James Dodds, a partner with KPMG Tax Corporation in Tokyo and a member of the Executive Committee of the British Chamber of Commerce in Japan, points out that there are considerations beyond the political and economic implications of uncertainties in Hong Kong.

“I am not aware of any firms actively looking at moving from Hong Kong,” he said. “On the other hand, I think the Covid-19 pandemic is causing firms to look at their business models and where they locate their staff, among other issues.

“The changes in Hong Kong, and other geo­political events, are additional factors to take into considera­tion,” he added. “Clearly, if there are major changes in the legal or economic environ­ment, then firms need to consider the impact—but that does not necessarily mean they will change anything.

“Also, if there is change, it does not always need to be all or nothing. It could be a gradual movement of operations from one country to another”.

Eyeing Tokyo

Doug Tucker, the Hong Kong-based regional manager for financial advisers DeVere Group, believes it is “too early to say” what the impact of recent developments in the city will mean for international firms. But if his head office does decide to relocate its Asia–Pacific headquarters, he hopes Tokyo will be his next destination.

“Tokyo has high-quality and educated employees, it is a clean and safe city, and it has a decent legal system,” he cited as reasons it edges out Seoul and Singapore—even though that city-state has the advantage of English being widely spoken. And that will be music to Japanese authori­ties’ ears.

Initiatives

In June, the government unveiled a series of initiatives designed to appeal to foreign financial firms, with Prime Minister Shinzo Abe pointedly declaring that Japan would continue to welcome “foreign talent with specialised and technical abilities, including from Hong Kong”.

In the 2019 upper house election, the ruling Liberal Democratic Party (LDP) made a point of calling for Tokyo to evolve into a global financial hub on a par with London and New York. The party set up an economic growth strategy group and drew up a list of recommendations, which include relaxing existing banking regulations, improving governance and a placing greater focus on environ­mental and social issues.

The proposals also include the introduction of new work­styles, such as telecommuting, as a result of the coronavirus pandemic, a fast-track and simpli­fied system for permanent residency, tax breaks, reduced corporate rents and the adoption of 5G wireless technology.

In an interview with Bloomberg, Satsuki Katayama, the minister who heads the LDP panel on foreign labour, said: “What Japan offers that Hong Kong doesn’t is freedom. If Hong Kong becomes the kind of place where people’s Facebook likes are being checked, will they put up with that? I think people want to live somewhere normal”.

She admitted that Tokyo does have a number of disadvantages compared with other cities at present, but expressed hope that those might be ironed out fairly swiftly. One possibility is a new visa status that does not require full residency, Katayama said, along with an “offshore” zone that would be separate from Japan’s existing taxation system.
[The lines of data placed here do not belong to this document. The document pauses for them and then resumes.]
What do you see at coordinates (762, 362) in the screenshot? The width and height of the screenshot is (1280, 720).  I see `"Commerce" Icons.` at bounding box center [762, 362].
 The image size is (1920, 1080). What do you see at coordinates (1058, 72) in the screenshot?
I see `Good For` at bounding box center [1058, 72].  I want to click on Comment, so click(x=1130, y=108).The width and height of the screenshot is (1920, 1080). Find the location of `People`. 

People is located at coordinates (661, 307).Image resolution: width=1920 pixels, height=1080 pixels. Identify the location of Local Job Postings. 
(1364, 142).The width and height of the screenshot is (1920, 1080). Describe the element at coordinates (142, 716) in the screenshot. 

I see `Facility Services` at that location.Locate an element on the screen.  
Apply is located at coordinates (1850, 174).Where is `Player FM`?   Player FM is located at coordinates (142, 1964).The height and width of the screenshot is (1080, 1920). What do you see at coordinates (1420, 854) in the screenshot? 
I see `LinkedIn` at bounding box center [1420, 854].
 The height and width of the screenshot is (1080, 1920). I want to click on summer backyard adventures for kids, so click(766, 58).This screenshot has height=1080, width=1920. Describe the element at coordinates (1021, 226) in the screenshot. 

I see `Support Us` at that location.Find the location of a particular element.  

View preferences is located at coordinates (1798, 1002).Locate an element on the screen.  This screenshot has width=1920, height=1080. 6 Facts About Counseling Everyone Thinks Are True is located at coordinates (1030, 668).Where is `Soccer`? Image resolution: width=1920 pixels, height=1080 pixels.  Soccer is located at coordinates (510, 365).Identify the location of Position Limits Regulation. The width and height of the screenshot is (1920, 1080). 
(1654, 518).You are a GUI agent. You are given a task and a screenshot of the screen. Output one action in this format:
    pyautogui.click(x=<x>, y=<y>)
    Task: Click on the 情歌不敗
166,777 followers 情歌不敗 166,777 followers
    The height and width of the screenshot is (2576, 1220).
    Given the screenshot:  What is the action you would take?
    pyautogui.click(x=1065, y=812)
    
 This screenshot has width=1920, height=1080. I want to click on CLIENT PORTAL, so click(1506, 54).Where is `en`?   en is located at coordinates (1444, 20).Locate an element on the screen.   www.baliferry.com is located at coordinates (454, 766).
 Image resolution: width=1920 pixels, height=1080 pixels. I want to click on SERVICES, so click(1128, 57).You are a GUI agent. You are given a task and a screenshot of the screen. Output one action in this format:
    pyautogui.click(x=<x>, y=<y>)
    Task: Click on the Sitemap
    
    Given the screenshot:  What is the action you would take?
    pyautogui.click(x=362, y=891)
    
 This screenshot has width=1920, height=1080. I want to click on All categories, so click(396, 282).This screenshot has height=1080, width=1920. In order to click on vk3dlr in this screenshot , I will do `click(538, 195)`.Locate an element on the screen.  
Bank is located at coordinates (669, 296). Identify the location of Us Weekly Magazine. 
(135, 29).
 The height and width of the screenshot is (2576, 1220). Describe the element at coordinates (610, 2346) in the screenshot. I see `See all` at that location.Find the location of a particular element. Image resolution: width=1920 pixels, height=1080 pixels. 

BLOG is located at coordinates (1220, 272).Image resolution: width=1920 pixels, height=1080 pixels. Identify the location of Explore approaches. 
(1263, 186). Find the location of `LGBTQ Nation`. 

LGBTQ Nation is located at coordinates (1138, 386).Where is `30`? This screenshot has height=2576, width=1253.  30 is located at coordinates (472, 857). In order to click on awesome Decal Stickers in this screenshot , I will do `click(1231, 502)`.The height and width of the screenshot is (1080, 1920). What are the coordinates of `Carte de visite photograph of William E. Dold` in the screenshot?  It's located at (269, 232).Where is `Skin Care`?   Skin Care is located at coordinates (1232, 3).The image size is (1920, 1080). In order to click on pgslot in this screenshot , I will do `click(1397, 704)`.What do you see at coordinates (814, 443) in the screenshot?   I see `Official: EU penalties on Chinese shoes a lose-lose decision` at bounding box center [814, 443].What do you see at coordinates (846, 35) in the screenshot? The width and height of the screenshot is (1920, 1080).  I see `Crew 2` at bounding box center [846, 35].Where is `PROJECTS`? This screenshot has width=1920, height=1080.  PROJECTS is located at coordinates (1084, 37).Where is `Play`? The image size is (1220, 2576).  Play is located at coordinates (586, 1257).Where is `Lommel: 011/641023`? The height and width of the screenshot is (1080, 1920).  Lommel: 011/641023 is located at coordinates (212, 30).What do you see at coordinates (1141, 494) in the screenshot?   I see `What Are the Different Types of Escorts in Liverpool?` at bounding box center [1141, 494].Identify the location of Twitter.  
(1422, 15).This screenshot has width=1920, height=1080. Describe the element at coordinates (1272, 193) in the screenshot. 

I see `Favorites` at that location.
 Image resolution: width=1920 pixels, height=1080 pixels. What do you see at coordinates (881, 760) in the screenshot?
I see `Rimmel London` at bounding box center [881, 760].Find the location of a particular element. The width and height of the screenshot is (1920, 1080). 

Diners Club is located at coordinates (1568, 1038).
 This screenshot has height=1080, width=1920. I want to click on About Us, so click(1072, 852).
To appeal to families, more international schools will be given opportunities to set up campuses in Tokyo, while additional support will be drawn up for visas for assistant staff.

“Since the issue of attracting foreign firms to Japan has been looked at several times in the past, the govern­­ment should have plenty of information on the issues, so they need to examine why it has not worked in the past, such as by speaking to regional head­­quarters in other locations,” said KPMG’s Dodds. “And then they need to decide whether they are willing to make the change that would make a difference this time”.